蘇一不理會這話,轉了身沖周安良,指着他道:「你自己沒本事,也不能佔了別人的地方,偏還理直氣壯。這事兒在頭裏我就料到過,說了不給就是不給。你但凡要些臉面,也不該還舔著臉還來要了做新房。要是我,不吃饅頭攢口氣也不受人這臉子!叫人拒了,就該給自個兒留些面子!這三番五次的,虧你們做得出!」

周安良被她罵得氣結,手掐腰哼哼,倒是周安心伸長了脖子,「道是沒娘養沒爹教的,瞧瞧做出來的都是什麼事兒?潑婦一樣,不想想自個兒為個什麼嫁不出去。這是太公的家,哪輪到你做主?但凡有人要你,這家早跟你一厘關係也沒有了。太公應下的事,偏你從中作梗,忤逆不孝,鬧得一家子不得安生。不過是借住幾日,你發的什麼狗瘋。」

前頭說了,蘇一這輩子沒什麼聽不得的,偏就聽不得這沒爹娘的話。她也懶得再動嘴皮子,二話不說衝過去抽周安心大嘴巴子,一個比一個響。
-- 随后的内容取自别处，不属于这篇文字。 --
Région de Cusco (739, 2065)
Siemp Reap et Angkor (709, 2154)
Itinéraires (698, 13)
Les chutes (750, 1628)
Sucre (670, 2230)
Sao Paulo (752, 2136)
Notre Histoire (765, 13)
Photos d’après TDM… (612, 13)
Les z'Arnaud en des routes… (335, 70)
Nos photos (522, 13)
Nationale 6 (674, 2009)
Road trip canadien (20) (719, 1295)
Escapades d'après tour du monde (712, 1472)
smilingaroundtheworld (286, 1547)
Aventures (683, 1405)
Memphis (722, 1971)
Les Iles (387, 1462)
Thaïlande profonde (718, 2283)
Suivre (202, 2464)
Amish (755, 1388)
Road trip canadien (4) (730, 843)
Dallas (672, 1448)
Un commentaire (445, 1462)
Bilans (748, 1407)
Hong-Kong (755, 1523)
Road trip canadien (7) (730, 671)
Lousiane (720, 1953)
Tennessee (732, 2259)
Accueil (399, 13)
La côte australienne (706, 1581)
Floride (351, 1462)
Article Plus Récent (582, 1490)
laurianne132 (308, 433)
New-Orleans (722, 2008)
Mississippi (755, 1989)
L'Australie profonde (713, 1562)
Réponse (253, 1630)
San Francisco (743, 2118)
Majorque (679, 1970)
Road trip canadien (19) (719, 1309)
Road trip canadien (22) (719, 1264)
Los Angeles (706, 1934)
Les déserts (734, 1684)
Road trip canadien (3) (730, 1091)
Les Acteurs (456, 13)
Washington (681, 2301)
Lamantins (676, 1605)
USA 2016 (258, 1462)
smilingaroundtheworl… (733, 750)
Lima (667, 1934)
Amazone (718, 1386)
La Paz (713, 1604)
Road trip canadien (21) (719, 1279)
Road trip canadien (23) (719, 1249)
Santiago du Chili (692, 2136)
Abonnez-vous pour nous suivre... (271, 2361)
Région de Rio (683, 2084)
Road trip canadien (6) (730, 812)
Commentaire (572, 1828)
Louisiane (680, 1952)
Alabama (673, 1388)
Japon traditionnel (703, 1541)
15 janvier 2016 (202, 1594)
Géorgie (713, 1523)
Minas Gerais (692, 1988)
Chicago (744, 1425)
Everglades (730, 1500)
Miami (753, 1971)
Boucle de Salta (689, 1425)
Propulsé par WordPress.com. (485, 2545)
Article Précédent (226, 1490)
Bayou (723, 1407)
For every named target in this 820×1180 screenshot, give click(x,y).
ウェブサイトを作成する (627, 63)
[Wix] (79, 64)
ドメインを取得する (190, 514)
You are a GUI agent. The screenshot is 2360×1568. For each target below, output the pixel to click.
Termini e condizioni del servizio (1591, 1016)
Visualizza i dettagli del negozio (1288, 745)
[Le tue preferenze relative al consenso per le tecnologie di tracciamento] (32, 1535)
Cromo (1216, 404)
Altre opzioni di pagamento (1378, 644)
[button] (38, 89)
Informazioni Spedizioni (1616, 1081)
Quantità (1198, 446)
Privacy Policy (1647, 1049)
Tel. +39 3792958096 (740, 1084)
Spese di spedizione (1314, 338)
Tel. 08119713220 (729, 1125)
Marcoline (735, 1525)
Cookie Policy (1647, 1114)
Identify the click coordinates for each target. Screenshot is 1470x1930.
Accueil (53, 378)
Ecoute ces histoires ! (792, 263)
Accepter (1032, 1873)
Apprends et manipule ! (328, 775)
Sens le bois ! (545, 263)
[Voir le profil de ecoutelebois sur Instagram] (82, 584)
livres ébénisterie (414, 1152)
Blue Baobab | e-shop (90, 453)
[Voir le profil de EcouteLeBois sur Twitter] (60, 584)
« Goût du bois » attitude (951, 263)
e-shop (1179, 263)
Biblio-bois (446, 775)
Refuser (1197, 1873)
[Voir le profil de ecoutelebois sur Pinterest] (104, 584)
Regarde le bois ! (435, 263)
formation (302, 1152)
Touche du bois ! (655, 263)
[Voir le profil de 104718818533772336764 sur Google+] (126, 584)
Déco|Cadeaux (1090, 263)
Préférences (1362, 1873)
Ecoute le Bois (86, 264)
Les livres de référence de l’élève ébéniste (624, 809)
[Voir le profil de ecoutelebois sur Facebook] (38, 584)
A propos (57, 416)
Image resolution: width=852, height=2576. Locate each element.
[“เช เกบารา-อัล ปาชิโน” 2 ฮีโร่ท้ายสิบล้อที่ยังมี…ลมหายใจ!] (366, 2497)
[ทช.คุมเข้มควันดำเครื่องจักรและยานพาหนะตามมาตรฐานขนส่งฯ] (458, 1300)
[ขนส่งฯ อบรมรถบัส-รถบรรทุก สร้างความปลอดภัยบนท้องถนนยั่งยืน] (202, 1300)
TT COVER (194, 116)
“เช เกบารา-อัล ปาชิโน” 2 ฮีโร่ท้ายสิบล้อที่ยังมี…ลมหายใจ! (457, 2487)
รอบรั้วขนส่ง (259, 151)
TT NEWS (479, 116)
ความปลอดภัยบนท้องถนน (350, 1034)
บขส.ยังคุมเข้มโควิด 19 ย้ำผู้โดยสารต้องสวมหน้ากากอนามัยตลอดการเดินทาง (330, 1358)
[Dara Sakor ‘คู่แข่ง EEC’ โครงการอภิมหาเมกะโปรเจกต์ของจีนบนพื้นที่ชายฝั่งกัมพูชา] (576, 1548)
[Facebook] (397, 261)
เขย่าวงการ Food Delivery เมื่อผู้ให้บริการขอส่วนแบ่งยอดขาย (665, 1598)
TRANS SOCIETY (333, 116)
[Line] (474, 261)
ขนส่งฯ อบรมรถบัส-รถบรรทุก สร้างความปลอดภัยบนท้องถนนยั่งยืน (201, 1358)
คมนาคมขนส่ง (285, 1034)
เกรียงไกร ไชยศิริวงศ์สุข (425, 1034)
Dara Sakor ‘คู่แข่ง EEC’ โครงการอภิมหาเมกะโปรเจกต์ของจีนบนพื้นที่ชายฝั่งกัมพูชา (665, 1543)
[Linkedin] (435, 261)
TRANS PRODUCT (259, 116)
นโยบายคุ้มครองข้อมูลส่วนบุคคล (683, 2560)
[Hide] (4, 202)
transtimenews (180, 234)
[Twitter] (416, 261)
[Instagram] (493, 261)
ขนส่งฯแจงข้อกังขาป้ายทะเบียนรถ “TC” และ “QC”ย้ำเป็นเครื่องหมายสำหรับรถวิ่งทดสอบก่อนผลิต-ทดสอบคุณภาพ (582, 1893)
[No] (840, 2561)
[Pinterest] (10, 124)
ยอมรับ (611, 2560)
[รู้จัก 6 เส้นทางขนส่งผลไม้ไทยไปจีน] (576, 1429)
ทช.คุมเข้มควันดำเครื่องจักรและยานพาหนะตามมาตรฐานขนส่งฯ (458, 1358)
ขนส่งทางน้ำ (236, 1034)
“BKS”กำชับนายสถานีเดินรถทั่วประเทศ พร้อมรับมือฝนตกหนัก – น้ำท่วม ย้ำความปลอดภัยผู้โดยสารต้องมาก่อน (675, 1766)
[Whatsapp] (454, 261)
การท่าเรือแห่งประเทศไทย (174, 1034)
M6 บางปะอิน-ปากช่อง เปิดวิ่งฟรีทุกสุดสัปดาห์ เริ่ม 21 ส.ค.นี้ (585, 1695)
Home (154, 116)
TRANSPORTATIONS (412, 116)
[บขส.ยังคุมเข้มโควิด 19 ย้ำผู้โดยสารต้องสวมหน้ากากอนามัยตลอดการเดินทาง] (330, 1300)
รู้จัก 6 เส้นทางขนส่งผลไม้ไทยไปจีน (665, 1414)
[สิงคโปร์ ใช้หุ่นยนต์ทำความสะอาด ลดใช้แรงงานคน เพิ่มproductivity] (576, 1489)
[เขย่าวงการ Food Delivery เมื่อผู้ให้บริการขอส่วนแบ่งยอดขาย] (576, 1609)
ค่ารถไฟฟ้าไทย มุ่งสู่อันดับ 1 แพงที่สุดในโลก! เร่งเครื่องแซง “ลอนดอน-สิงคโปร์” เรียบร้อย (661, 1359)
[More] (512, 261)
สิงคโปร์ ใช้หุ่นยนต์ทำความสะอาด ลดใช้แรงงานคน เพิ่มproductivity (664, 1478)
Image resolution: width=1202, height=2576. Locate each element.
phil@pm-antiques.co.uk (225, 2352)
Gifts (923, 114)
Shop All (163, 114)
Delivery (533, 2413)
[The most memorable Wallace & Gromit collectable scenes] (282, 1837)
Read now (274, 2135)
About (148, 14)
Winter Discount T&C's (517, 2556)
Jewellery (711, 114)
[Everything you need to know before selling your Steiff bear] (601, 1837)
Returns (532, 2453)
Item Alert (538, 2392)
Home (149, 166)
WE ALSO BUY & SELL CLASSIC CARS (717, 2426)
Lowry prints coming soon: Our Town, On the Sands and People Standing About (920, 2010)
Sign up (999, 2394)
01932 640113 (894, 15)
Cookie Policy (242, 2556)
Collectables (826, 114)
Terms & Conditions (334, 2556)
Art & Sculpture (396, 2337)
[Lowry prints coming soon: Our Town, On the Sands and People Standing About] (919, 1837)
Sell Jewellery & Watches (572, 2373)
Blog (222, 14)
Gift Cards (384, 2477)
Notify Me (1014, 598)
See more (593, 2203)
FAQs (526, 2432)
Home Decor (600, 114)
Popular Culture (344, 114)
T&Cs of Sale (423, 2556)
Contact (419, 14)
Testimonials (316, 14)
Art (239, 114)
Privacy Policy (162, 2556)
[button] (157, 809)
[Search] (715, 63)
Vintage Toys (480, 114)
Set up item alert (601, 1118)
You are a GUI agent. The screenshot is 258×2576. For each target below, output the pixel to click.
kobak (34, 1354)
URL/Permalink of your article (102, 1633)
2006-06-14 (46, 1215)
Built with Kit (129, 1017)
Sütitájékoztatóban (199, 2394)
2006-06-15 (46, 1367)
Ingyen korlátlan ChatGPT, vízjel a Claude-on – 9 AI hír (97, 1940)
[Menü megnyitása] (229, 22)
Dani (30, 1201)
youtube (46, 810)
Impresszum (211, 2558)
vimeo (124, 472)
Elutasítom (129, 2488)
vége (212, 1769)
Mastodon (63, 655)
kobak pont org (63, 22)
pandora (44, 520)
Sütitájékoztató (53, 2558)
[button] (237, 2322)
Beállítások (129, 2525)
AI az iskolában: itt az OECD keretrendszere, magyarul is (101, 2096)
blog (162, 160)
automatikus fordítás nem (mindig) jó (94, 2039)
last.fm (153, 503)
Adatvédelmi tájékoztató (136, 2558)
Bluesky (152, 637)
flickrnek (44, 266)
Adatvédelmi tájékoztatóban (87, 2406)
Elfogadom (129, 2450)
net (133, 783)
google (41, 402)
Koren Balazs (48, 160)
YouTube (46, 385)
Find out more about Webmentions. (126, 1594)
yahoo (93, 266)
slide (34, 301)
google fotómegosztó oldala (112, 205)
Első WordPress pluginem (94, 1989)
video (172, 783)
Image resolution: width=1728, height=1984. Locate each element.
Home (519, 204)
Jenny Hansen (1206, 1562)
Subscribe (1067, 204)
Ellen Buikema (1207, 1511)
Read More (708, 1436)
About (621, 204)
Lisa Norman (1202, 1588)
打得正得勁被蘇太公拉了回來,又好一通訓斥。他家蘇一性子野,慣常就愛動粗,有時他便懊悔,小的時候不該拉着她練把式,好好毀了一姑娘家。嫁不出去,滿鐮刀灣招人笑話。她這粗蠻勁,連他這個做爺爺的也看不下去。他又想不通,借住幾日算不得大事兒,到時還還回來,不過給周安良充個面子,她怎麼就這麼不依不饒?鬧得鄰里鄉親不和睦,忒不懂事!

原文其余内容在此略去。